EXERCISE DESCRIPTION:
Could you copy out every line of the material below, keeping each one word for word?

ENTRIES SHOWN:
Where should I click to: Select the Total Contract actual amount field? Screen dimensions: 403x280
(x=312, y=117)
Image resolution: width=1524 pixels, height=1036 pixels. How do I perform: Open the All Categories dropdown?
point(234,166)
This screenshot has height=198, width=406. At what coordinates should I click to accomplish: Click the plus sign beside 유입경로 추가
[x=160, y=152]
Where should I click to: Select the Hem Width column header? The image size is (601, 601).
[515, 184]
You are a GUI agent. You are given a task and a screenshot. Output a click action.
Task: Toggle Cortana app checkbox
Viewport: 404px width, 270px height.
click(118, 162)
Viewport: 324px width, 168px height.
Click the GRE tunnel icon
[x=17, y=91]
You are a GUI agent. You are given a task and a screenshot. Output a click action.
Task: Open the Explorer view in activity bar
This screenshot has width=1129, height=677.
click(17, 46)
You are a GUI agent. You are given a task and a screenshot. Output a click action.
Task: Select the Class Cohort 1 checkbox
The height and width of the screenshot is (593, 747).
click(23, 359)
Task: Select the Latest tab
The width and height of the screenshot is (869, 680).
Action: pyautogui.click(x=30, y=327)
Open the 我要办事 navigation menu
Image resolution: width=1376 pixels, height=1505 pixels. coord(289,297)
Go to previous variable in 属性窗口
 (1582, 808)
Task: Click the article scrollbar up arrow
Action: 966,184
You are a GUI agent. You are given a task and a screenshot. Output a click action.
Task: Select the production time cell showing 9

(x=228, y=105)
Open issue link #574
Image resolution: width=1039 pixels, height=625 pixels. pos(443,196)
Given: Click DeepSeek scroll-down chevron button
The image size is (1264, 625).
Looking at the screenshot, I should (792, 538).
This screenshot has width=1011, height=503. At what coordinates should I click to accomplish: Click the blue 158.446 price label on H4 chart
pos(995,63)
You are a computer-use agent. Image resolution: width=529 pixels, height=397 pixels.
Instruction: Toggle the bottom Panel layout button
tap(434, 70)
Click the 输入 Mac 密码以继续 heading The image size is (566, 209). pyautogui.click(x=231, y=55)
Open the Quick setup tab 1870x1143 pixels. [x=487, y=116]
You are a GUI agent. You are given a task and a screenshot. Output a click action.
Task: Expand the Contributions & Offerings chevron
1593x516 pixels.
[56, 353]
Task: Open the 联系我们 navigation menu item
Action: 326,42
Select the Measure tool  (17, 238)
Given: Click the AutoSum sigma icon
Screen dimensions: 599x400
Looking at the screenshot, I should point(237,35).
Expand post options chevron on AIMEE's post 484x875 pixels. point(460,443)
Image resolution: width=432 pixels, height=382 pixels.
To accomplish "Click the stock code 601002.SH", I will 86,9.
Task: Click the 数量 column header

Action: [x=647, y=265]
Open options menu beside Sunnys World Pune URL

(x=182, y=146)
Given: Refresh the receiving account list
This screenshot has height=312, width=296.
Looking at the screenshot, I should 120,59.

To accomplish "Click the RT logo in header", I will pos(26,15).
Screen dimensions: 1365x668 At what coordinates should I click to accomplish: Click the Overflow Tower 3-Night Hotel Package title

WRITTEN RESPONSE:
Where should I click to: Select the Total Contract actual amount field? Screen dimensions: 403x280
(x=312, y=117)
Image resolution: width=1524 pixels, height=1036 pixels. How do I perform: Open the All Categories dropdown?
point(234,166)
This screenshot has height=198, width=406. At what coordinates should I click to accomplish: Click the plus sign beside 유입경로 추가
[x=160, y=152]
Where should I click to: Select the Hem Width column header? The image size is (601, 601).
[515, 184]
You are a GUI agent. You are given a task and a screenshot. Output a click action.
Task: Toggle Cortana app checkbox
Viewport: 404px width, 270px height.
click(118, 162)
Viewport: 324px width, 168px height.
Click the GRE tunnel icon
[x=17, y=91]
You are a GUI agent. You are given a task and a screenshot. Output a click action.
Task: Open the Explorer view in activity bar
This screenshot has width=1129, height=677.
click(17, 46)
You are a GUI agent. You are given a task and a screenshot. Output a click action.
Task: Select the Class Cohort 1 checkbox
The height and width of the screenshot is (593, 747).
click(23, 359)
Task: Select the Latest tab
The width and height of the screenshot is (869, 680).
Action: pyautogui.click(x=30, y=327)
Open the 我要办事 navigation menu
Image resolution: width=1376 pixels, height=1505 pixels. coord(289,297)
Go to previous variable in 属性窗口
 (1582, 808)
Task: Click the article scrollbar up arrow
Action: 966,184
You are a GUI agent. You are given a task and a screenshot. Output a click action.
Task: Select the production time cell showing 9

(x=228, y=105)
Open issue link #574
Image resolution: width=1039 pixels, height=625 pixels. pos(443,196)
Given: Click DeepSeek scroll-down chevron button
The image size is (1264, 625).
Looking at the screenshot, I should (792, 538).
This screenshot has width=1011, height=503. At what coordinates should I click to accomplish: Click the blue 158.446 price label on H4 chart
pos(995,63)
You are a computer-use agent. Image resolution: width=529 pixels, height=397 pixels.
Instruction: Toggle the bottom Panel layout button
tap(434, 70)
Click the 输入 Mac 密码以继续 heading The image size is (566, 209). pyautogui.click(x=231, y=55)
Open the Quick setup tab 1870x1143 pixels. [x=487, y=116]
You are a GUI agent. You are given a task and a screenshot. Output a click action.
Task: Expand the Contributions & Offerings chevron
1593x516 pixels.
[56, 353]
Task: Open the 联系我们 navigation menu item
Action: 326,42
Select the Measure tool  (17, 238)
Given: Click the AutoSum sigma icon
Screen dimensions: 599x400
Looking at the screenshot, I should point(237,35).
Expand post options chevron on AIMEE's post 484x875 pixels. point(460,443)
Image resolution: width=432 pixels, height=382 pixels.
To accomplish "Click the stock code 601002.SH", I will 86,9.
Task: Click the 数量 column header

Action: [x=647, y=265]
Open options menu beside Sunnys World Pune URL

(x=182, y=146)
Given: Refresh the receiving account list
This screenshot has height=312, width=296.
Looking at the screenshot, I should 120,59.

To accomplish "Click the RT logo in header", I will pos(26,15).
Screen dimensions: 1365x668 At what coordinates should I click to accomplish: Click the Overflow Tower 3-Night Hotel Package title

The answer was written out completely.